» **Given text**:
*** Block opens ***
Once I was a clever boy learning the arts of Oxford... is a quotation from the verses written by Bishop Richard Fleming (c.1385-1431) for his tomb in Lincoln Cathedral. Fleming, the founder of Lincoln College in Oxford, is the subject of my research for a D. Phil., and, like me, a son of the West Riding. I have remarked in the past that I have a deeply meaningful on-going relationship with a dead fifteenth century bishop... it was Fleming who, in effect, enabled me to come to Oxford and to learn its arts, and for that I am immensely grateful.


Tuesday 21 October 2014

An evening with The Furies


Last Saturday evening I went with two friends to the Oxford Playhouse to see the Oxford Greek Play, a triennial event in which a classical Greek play is presented in the original language, but with modern staging and costuming, and with surtitles for those of us deficient in Classical Greek.

This year the production was of The Furies (The Eumenides), the concluding part of Aeschylus' Oresteia, first performed in 458 BC. I had not seen the play before, although I knew its basic structure and plot - it is, I suppose, incidentally, the first court room drama. There is much more about the play at Eumenides Study Guide, Book Notes, Summary, & Full Length Text . There is more about the legend of Orestes here.Three years ago I saw the previous such production, The Libation Bearers, the play which precedes it in the trilogy, and which is perhaps better known. I posted about that production in All Greek to me.

The house of Aetrius is one of the more, well, problematic dynasties one might encounter - you sense they were a family not at ease with themselves. Indeed as the Victorian lady commented after seeing Sarah Bernhardt as Cleopatra, "So unlike, so very unlike, the home life of our own dear Queen."

The Furies themselves made me wonder if I was witnessing some of the young female personages one sees heading off to the various night-clubs of Oxford on a weekend evening (one tries to practise custody of the eyes on such occasions) or a meeting of OUSU* Womens Committee.

In respect of the latter they would no doubt fault Aeschylus for not being feminist in that Apollo's defence of Orestes rested partly on the argument that his father had a greater claim on his loyalty than his mother. Apollo argued that it was Orestes' father, Agamemnon, who had borne him, not his mother, Clytemnestra, who was merely the carrier of the child. A biological view that is, even I would concede, a little outdated in terms of our knowledge of human reproductive sciences.
*** Block closes ***
» **Source material**:
*** Block opens ***
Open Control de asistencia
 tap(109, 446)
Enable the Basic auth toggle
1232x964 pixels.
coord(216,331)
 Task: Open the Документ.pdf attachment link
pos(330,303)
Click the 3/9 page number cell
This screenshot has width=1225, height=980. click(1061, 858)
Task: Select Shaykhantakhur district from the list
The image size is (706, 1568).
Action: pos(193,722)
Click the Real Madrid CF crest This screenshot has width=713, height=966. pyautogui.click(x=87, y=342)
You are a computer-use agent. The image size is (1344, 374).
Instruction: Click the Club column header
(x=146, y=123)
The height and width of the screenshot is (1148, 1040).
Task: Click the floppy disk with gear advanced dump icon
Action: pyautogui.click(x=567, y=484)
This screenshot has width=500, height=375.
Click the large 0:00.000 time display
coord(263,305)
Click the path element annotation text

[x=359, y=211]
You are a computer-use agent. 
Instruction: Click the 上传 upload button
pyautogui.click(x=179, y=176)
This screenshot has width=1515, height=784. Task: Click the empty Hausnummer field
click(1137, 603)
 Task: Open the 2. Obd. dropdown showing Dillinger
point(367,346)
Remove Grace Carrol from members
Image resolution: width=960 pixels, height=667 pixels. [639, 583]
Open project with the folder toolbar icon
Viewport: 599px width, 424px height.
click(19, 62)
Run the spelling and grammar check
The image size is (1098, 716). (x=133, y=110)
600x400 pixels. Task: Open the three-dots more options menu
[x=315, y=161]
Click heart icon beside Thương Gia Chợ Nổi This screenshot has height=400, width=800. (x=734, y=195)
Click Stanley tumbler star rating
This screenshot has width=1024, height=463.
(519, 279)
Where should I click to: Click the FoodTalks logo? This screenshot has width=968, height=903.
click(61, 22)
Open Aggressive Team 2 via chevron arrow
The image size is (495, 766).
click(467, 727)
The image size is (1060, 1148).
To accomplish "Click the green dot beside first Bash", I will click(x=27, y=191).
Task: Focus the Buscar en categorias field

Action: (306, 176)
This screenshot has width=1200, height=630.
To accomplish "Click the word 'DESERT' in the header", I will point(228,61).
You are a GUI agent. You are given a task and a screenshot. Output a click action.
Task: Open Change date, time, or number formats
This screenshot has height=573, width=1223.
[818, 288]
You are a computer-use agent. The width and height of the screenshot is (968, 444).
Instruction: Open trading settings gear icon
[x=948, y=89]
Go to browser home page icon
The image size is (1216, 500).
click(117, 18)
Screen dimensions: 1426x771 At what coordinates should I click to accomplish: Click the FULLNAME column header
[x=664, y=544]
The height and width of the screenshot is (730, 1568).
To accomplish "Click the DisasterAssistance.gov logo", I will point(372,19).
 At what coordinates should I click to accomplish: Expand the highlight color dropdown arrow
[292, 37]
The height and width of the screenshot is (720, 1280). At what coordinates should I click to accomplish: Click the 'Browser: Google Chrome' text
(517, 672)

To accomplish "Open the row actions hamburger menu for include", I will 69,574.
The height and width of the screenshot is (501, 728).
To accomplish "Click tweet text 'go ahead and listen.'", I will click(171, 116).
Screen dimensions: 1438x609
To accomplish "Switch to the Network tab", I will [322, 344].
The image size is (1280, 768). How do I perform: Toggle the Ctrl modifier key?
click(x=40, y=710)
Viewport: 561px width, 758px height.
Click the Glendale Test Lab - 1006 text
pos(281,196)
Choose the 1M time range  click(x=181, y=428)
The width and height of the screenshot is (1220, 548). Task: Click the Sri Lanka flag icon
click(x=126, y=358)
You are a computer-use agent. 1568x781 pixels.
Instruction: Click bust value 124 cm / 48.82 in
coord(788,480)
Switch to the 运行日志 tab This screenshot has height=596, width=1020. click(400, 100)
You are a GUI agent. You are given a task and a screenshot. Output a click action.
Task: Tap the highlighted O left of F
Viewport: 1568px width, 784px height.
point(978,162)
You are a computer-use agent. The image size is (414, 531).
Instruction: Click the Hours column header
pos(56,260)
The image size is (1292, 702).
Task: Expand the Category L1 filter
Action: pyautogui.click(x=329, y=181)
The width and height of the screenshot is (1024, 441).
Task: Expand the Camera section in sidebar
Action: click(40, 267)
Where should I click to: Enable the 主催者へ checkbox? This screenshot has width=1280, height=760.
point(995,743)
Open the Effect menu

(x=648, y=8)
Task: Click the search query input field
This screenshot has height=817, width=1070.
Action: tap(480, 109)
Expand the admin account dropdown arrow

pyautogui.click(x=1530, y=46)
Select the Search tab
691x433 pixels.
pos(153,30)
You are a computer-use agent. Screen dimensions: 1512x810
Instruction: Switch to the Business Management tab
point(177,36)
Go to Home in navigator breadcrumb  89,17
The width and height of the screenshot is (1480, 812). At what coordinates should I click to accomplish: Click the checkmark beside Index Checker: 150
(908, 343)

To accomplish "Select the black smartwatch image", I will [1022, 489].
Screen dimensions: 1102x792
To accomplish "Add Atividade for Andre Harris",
*** Block closes ***
In the Oxford Greek Play post, copy everything from "The Furies themselves" down to "OUSU* Womens Committee.", substituting "dance clubs" for "night-clubs".

The Furies themselves made me wonder if I was witnessing some of the young female personages one sees heading off to the various dance clubs of Oxford on a weekend evening (one tries to practise custody of the eyes on such occasions) or a meeting of OUSU* Womens Committee.